It's very easy to spend as much as, or twice the cost of the rifle on glass. You would be better served starting with a good gun, in a great caliber (I'm a 6.5mm for everything kind of guy myself), and applying a little sound logic. A more expensive than you need scope usually won't compensate for poor skills and marksmanship, so contrary to what your monkey brain is telling you, you can't buy your way out of being a lousy shot.

There is no doubt Zeiss makes a fantastic scope with distance and wind calibrated stadia lines.  The harsh reality is most cannot afford it, nor do they want to break the bank for one.  There are good scopes, great scopes and fantastic scopes. Look for names like Bushnell, Nikon, Leupold, Vortex, Vector, NightForce, and a few others.

Don’t worry about being a scope snob with your friends, buy what you need, for your needs.  Everyone has their favorite brand and magnification. Read current reviews on different websites.  Many companies have different lines from budget to professional.

At the end of the day, practice with a lower priced scope in good rings that holds a zero is better than no practice with a high dollar scope.

Final thought, do not buy the cheapest rings possible. The rings are far more important than you will ever know, and will make all the difference when you're splitting hairs (both figuratively, and literally).  In the machine shop world there are two standards they deal with, in tolerance and in specification, both pass QC (the difference between good and great).  Let’s say a scope tube has a spec of + -.001 and a tolerance of + -.0025, rings the same specs.  Although within tolerance, multiply .025 x4 for the worst case scenario for scope and rings, front is up .0050 and back is down .0050.  Let’s add in the gun receiver being out of whack between front mount and back as well but still within specification, of .0025, scope bases can also be within specification and cause problems.

At this point you are shimming rings and/or lapping rings (sanding to allow level fit) to get on paper.  I have better results with $30 to $50 rings than with $5 to $10 rings.  How much ammo and time do you want to waste getting zeroed VS accurate first shots?  I shot a friend's 30.06, used 20 rounds to get on paper (took some time to figure out where it was hitting) with a Walmart Tasco with cheap rings that ran the scope out of adjustment.  New quality rings helped greatly.

If you want a reasonably priced, let's get going, wonderfully made scope (for almost any gun), you'd be hard pressed to find something better or more affordable than the 'one size fits all' Nikon P-223 3-9x40 Mate BDC 600.

Advantages of Using a Rifle Scope

You are a sport shooter: It’s easier for you to target what you needed. A riflescope's crosshairs is a bullet's point of impact and makes distant targets and surrounding objects appear closer. A riflescope is recommended for safer, more accurate shooting in the field and on the range.

You are defending your house and family: Of course you might need this to defend your family.
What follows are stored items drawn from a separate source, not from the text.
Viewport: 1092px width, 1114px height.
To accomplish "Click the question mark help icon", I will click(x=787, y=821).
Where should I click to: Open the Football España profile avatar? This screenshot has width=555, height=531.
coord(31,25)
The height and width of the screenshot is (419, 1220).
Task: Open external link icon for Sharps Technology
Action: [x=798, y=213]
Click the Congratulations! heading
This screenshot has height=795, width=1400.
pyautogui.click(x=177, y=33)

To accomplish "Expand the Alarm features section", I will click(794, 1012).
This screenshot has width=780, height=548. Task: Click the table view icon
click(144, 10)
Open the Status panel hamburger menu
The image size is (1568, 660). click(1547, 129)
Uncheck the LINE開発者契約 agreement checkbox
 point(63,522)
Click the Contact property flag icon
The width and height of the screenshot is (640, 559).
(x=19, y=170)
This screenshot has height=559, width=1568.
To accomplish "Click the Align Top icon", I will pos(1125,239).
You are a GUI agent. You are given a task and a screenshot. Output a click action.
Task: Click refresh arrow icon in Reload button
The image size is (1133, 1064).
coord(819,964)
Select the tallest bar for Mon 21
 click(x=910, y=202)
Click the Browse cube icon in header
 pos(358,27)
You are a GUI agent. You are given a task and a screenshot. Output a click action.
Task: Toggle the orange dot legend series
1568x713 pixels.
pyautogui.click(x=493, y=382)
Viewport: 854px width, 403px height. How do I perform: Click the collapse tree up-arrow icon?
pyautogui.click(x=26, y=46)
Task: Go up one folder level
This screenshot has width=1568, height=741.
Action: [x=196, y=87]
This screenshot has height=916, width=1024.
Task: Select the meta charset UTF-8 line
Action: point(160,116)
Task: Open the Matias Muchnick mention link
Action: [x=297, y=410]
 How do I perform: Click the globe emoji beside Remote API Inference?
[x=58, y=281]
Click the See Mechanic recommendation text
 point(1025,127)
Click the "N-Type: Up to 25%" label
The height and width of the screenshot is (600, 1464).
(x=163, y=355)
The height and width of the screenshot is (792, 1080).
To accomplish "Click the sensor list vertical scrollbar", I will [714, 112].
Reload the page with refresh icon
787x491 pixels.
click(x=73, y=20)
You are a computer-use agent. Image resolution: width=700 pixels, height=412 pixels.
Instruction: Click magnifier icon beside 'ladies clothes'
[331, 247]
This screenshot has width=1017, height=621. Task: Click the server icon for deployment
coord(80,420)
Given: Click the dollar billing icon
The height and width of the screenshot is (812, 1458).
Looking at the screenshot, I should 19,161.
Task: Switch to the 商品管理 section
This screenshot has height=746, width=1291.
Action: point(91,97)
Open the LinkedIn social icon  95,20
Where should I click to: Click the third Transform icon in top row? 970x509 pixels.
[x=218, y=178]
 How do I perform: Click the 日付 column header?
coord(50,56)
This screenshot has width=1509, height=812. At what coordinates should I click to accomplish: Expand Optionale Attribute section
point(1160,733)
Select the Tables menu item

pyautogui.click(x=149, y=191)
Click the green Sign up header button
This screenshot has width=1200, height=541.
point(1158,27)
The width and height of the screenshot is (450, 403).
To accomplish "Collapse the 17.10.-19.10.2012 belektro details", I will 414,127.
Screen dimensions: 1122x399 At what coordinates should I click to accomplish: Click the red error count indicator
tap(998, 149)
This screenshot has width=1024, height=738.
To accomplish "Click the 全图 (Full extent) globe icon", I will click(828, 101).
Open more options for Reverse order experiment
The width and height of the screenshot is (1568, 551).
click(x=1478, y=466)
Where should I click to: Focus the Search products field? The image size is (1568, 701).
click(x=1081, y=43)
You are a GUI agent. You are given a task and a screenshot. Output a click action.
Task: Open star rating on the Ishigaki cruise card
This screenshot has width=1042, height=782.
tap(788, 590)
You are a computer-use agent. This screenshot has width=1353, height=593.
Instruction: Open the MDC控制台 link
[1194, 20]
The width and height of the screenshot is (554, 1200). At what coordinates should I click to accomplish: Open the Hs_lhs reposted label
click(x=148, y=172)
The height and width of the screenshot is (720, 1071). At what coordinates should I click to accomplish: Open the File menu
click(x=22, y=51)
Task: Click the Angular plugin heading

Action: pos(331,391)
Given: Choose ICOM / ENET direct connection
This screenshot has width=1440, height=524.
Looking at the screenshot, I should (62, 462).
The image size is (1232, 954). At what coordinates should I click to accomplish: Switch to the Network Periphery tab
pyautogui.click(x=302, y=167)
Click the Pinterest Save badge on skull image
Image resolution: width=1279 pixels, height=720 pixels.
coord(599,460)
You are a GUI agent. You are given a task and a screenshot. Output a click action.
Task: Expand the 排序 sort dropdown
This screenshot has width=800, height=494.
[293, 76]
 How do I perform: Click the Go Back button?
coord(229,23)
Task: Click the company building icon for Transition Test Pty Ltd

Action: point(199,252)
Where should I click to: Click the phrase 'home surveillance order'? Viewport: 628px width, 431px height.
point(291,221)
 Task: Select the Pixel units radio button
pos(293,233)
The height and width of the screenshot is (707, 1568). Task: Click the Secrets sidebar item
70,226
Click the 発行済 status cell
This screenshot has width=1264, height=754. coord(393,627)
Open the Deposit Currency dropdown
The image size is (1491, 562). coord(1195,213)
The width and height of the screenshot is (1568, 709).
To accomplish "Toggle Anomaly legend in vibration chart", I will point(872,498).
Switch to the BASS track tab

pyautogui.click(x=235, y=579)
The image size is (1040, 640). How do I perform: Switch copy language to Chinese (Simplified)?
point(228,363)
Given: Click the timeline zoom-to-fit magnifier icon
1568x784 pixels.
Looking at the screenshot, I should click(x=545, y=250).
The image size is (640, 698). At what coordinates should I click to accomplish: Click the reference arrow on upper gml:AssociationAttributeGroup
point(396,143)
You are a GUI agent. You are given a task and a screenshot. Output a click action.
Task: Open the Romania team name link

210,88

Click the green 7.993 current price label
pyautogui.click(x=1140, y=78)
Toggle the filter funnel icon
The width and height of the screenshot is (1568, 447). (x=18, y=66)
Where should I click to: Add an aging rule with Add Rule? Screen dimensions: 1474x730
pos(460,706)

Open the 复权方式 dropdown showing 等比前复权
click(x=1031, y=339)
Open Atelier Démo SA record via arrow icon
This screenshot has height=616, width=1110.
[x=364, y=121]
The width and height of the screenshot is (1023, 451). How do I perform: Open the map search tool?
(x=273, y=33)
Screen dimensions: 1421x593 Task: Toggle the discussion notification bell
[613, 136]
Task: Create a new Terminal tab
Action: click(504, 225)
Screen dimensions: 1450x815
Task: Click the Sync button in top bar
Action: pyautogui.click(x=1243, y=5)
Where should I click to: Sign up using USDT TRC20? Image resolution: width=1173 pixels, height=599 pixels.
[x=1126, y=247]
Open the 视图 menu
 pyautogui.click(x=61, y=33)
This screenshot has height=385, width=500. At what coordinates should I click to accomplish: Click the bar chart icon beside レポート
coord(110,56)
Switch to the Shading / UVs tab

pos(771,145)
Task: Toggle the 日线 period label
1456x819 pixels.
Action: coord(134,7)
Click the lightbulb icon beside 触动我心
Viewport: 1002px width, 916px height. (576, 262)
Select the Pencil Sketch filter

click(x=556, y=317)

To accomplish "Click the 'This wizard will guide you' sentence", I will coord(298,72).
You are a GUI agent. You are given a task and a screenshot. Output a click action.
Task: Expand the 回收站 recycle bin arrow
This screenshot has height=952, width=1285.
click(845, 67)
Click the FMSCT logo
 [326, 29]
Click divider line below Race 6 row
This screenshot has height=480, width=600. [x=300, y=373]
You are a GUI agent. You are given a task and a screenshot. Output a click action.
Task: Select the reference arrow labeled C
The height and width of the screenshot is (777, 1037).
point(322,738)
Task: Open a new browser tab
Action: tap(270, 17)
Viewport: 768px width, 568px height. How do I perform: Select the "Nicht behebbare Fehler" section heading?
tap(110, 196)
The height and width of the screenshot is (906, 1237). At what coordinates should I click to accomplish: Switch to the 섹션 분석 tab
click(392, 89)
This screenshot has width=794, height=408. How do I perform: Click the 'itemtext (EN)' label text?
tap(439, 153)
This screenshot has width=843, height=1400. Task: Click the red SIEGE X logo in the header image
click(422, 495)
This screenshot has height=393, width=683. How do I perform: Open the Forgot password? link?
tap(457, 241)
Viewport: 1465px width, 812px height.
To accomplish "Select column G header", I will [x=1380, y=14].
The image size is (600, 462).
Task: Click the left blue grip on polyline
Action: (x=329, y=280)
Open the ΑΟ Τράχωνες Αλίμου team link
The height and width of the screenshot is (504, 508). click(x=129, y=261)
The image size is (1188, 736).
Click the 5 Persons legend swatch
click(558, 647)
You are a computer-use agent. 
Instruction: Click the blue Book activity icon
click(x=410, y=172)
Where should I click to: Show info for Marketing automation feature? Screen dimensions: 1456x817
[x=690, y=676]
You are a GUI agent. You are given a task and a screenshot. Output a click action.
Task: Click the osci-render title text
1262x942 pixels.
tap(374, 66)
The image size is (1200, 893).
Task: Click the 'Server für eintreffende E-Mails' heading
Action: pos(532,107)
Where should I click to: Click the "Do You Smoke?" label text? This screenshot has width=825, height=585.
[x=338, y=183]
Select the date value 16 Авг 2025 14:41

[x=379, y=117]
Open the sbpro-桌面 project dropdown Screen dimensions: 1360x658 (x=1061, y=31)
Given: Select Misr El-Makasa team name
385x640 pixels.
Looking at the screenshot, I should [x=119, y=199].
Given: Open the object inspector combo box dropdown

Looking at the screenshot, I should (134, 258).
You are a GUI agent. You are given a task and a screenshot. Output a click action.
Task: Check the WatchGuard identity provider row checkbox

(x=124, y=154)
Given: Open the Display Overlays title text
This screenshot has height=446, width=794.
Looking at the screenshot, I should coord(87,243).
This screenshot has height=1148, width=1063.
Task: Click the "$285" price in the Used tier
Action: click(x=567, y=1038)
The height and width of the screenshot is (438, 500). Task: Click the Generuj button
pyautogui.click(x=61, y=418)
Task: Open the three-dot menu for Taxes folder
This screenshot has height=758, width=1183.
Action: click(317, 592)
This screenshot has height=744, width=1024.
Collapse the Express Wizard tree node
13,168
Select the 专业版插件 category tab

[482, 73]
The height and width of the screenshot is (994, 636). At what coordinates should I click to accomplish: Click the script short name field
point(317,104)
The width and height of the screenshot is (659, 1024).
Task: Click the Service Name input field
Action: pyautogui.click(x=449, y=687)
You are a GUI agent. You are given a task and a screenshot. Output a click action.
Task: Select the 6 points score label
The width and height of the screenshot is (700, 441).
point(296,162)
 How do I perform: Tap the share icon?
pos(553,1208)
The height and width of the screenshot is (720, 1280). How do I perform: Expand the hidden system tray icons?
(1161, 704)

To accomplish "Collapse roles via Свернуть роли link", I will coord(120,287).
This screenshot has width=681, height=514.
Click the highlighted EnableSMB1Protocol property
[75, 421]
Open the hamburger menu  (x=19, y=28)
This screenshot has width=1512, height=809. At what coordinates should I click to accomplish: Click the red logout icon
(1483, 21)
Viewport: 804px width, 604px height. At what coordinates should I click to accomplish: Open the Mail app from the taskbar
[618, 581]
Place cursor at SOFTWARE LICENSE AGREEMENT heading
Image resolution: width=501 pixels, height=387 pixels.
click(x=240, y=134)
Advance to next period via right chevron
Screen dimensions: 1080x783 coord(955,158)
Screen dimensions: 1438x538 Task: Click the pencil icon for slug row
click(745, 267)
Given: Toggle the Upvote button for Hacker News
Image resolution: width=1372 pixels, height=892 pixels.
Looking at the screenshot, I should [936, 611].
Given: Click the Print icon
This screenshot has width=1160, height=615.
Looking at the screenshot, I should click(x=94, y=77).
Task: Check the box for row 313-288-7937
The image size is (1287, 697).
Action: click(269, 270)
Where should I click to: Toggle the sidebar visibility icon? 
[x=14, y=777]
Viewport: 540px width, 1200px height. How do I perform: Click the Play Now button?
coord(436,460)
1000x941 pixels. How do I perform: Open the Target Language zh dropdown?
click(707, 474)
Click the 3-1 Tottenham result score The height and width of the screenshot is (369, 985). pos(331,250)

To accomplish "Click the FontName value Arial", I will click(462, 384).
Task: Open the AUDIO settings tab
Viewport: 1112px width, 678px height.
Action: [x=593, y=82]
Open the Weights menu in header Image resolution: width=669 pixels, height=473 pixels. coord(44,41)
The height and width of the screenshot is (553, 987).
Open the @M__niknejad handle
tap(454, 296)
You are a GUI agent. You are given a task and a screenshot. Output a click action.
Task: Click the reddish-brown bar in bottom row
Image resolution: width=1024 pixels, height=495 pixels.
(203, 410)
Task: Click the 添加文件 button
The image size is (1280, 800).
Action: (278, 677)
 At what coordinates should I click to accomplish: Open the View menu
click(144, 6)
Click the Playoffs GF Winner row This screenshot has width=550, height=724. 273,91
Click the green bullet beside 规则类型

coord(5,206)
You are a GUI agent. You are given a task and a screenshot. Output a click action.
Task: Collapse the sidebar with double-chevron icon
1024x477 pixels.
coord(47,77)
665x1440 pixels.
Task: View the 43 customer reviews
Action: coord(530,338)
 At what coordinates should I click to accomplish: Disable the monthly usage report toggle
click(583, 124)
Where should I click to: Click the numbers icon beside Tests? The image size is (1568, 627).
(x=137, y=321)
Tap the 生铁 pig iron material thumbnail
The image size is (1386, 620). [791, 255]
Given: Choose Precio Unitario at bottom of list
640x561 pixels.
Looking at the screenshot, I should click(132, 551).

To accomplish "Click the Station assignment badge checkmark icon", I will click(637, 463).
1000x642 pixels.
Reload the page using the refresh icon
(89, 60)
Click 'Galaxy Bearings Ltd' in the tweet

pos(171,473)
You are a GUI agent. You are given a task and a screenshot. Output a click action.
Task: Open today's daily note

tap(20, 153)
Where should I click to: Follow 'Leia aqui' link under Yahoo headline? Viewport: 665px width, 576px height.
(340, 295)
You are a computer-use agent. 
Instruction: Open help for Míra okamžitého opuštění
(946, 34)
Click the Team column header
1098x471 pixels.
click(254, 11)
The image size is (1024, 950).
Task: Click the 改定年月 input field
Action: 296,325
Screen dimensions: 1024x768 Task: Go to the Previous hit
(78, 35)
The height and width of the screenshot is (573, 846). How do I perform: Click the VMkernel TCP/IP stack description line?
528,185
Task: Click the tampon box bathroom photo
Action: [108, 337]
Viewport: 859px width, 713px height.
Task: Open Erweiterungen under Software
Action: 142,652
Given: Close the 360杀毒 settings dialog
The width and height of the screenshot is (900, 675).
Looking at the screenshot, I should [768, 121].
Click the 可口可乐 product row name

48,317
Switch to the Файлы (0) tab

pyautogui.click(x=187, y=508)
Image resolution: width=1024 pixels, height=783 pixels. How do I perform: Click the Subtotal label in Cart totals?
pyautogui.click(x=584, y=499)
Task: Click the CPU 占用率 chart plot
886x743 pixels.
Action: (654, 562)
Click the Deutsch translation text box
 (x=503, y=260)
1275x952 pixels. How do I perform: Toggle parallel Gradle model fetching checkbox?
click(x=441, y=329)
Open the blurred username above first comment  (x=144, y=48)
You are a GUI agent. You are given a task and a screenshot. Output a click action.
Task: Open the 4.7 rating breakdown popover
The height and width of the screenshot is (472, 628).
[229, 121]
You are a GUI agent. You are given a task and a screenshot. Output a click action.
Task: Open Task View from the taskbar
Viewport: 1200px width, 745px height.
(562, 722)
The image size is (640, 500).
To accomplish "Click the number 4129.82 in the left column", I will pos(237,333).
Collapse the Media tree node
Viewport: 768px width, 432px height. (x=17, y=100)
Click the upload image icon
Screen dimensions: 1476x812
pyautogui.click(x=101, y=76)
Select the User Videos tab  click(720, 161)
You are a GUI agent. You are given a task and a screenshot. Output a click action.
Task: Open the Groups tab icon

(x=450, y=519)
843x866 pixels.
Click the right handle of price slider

It can help you target the invader without creating unnecessary collateral damage and hitting any of the people around you or one of the members of your family. You just position on the target and shoot. Low magnification, or red dot scopes serve best in this role.

You want to replace a new scope: Rifle scope manufacturers don’t make scopes like they used to. Modern manufacturing have made today’s scopes less expensive, more reliable, and with better lens coatings. In deciding what rifle scope you want depends on the type of range you’re aiming. There are types of rifle scopes that can help you choose the right one.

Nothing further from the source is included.